> **Data in this exercise**:
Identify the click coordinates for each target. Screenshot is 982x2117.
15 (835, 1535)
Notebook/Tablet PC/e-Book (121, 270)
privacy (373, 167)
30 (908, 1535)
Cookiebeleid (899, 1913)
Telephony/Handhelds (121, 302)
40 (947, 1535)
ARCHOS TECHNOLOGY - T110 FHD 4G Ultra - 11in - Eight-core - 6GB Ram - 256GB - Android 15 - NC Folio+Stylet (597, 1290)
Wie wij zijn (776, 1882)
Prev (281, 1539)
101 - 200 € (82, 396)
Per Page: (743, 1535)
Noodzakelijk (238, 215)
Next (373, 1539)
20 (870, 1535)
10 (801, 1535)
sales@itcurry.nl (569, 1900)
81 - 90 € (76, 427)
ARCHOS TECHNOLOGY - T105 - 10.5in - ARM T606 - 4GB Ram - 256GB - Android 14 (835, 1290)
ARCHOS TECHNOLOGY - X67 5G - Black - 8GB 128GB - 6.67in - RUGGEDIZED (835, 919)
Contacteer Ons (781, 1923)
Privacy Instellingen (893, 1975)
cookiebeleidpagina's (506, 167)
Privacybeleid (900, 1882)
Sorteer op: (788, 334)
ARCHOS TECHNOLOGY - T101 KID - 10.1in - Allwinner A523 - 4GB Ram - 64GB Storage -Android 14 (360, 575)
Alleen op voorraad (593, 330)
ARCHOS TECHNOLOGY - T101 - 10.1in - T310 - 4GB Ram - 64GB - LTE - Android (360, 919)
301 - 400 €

> **Exercise**: Rewrite the entries from the line containing "cookiebeleidpagina's (506, 167)" through the end of the entries, keeping their text as it is. Shift every coordinate by adding 44 to each of its numbers.

> **Answer for the task**:
cookiebeleidpagina's (550, 211)
Privacybeleid (944, 1926)
Sorteer op: (832, 378)
ARCHOS TECHNOLOGY - T101 KID - 10.1in - Allwinner A523 - 4GB Ram - 64GB Storage -Android 14 (404, 619)
Alleen op voorraad (637, 374)
ARCHOS TECHNOLOGY - T101 - 10.1in - T310 - 4GB Ram - 64GB - LTE - Android (404, 963)
301 - 400 €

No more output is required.